Assim como tínhamos referido antes do encontro, Rui Silva voltou a lembrar que foi mesmo o espírito de sacrifício que faz a diferença, e por isso o “jogo não foi bonito”, uma vez que o Sporting não pôde contar com Daniel Andrejew, Edmilson Araújo, Jens Schöngarth e Tomislav Špruk.
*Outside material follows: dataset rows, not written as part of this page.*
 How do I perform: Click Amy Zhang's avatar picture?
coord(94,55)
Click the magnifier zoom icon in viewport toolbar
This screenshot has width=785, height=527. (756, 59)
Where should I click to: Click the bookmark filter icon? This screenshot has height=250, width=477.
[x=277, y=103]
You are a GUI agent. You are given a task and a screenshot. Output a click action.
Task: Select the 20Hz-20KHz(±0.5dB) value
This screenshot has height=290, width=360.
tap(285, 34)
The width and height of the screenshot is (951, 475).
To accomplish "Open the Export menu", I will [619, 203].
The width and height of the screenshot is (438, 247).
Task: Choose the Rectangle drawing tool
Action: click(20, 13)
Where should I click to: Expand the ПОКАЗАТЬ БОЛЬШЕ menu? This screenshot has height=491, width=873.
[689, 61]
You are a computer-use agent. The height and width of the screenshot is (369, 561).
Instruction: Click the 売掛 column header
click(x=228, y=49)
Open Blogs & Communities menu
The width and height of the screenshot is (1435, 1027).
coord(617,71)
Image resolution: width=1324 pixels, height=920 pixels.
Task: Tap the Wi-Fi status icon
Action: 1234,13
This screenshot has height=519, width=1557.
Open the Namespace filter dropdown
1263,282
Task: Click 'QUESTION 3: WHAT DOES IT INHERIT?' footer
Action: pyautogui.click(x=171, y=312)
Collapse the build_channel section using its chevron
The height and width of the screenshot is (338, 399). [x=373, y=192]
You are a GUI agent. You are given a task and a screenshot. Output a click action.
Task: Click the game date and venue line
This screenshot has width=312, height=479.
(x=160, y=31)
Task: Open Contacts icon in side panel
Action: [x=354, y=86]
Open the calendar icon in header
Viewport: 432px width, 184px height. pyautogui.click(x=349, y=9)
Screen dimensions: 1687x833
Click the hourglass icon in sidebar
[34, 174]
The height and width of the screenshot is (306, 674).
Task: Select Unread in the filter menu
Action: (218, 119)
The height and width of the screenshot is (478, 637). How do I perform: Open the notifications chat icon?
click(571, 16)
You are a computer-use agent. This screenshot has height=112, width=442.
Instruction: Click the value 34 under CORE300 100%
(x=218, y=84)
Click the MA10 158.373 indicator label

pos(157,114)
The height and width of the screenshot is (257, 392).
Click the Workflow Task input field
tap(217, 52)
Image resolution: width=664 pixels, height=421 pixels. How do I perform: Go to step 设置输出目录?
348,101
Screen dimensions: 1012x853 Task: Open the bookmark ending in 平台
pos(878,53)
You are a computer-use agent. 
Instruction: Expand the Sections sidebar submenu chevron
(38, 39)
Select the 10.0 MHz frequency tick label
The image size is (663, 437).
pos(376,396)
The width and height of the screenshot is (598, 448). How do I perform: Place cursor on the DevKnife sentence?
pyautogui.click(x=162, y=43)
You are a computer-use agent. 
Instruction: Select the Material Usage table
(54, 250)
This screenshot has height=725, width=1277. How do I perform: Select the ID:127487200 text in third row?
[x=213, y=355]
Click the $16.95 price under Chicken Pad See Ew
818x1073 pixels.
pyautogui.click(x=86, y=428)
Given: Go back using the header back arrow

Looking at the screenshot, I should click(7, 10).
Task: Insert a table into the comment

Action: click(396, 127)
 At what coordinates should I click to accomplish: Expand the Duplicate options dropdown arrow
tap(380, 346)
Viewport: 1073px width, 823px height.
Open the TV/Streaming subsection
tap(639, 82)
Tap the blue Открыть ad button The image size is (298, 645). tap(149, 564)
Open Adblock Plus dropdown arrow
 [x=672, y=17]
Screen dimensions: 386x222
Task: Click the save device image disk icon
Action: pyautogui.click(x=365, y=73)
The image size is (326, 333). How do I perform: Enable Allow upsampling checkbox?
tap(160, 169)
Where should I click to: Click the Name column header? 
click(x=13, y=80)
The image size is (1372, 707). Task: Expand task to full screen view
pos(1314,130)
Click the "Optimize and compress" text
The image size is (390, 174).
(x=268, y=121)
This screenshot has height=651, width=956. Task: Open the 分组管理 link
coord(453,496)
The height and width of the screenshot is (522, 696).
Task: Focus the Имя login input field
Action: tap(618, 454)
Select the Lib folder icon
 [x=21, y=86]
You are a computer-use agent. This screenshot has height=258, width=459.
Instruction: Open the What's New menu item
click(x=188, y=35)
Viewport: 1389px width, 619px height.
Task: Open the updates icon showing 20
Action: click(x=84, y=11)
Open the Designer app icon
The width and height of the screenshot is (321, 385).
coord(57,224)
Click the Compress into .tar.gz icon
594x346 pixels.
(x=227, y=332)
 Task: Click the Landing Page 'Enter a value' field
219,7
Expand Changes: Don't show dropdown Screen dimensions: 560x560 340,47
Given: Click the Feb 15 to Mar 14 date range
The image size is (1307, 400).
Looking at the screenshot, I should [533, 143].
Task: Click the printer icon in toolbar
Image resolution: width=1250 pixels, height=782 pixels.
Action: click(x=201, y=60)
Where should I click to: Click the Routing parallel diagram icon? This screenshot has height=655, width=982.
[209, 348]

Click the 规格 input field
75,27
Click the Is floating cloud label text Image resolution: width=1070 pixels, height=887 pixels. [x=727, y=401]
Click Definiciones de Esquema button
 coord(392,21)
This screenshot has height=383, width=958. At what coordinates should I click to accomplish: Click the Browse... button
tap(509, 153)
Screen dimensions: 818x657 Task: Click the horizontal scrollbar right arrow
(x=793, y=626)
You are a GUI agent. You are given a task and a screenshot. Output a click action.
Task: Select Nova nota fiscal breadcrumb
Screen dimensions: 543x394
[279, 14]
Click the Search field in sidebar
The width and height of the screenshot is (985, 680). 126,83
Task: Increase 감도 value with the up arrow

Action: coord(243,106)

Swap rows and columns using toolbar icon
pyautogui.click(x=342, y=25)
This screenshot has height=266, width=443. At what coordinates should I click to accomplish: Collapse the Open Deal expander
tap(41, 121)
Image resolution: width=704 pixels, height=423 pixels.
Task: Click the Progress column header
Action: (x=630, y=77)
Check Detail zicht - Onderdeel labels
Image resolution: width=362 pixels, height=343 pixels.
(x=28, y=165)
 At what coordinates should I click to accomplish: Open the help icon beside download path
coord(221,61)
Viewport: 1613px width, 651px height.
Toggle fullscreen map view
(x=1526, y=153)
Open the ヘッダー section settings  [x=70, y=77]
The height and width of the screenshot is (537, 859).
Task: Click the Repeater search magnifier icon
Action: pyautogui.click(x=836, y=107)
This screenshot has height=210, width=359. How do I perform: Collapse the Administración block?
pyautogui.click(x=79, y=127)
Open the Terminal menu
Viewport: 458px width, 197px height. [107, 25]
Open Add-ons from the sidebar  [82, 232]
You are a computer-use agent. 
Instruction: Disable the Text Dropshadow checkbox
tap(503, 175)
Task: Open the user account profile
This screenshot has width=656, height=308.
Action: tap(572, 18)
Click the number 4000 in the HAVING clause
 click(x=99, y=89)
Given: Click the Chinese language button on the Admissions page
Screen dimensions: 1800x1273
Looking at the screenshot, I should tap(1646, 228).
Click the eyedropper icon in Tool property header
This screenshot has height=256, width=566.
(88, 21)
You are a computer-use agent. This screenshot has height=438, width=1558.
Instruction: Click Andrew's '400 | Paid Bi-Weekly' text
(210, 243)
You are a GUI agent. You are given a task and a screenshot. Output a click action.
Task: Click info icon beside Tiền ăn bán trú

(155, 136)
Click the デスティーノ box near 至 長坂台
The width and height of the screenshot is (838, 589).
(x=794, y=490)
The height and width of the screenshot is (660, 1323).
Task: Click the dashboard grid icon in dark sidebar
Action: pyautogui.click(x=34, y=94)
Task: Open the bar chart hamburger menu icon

“Houve muitos momentos com perdas de bola e ressaltos. Os jogos entre grandes são jogos de luta e sabíamos que isso ia fazer a diferença. Sabíamos que tínhamos jogadores que não podiam ajudar hoje e isso limitou o nosso jogo. Não tivemos um único canhoto na primeira linha. Houve muito mérito dos nossos jogadores no ataque. O Tiago [Rocha], por exemplo, lesionou-se no jogo em casa com o SPR Wisła Płock e treinou limitado. Este é o espírito que queremos para o nosso grupo de trabalho. Quando alguém está em dificuldade, o próximo está sempre lá para ajudar. Ganhámos sem os jogadores que podiam ter ajudado, mas ninguém reparou nisso”, referiu.

“Quando jogamos contra equipas do mesmo nível, quando não se tem a rotatividade que se pretende, jogamos sempre em cima do fio da navalha. Hoje, quase todos os jogadores estiveram bem. Em termos defensivos, tivemos de usar sempre os mesmos jogadores. É um sacrifício muito grande, mas quando existe este sentimento a responsabilidade é maior e eles responderam muito bem. Estou muito orgulhoso pela coesão e pelo espírito de luta”, sublinhou.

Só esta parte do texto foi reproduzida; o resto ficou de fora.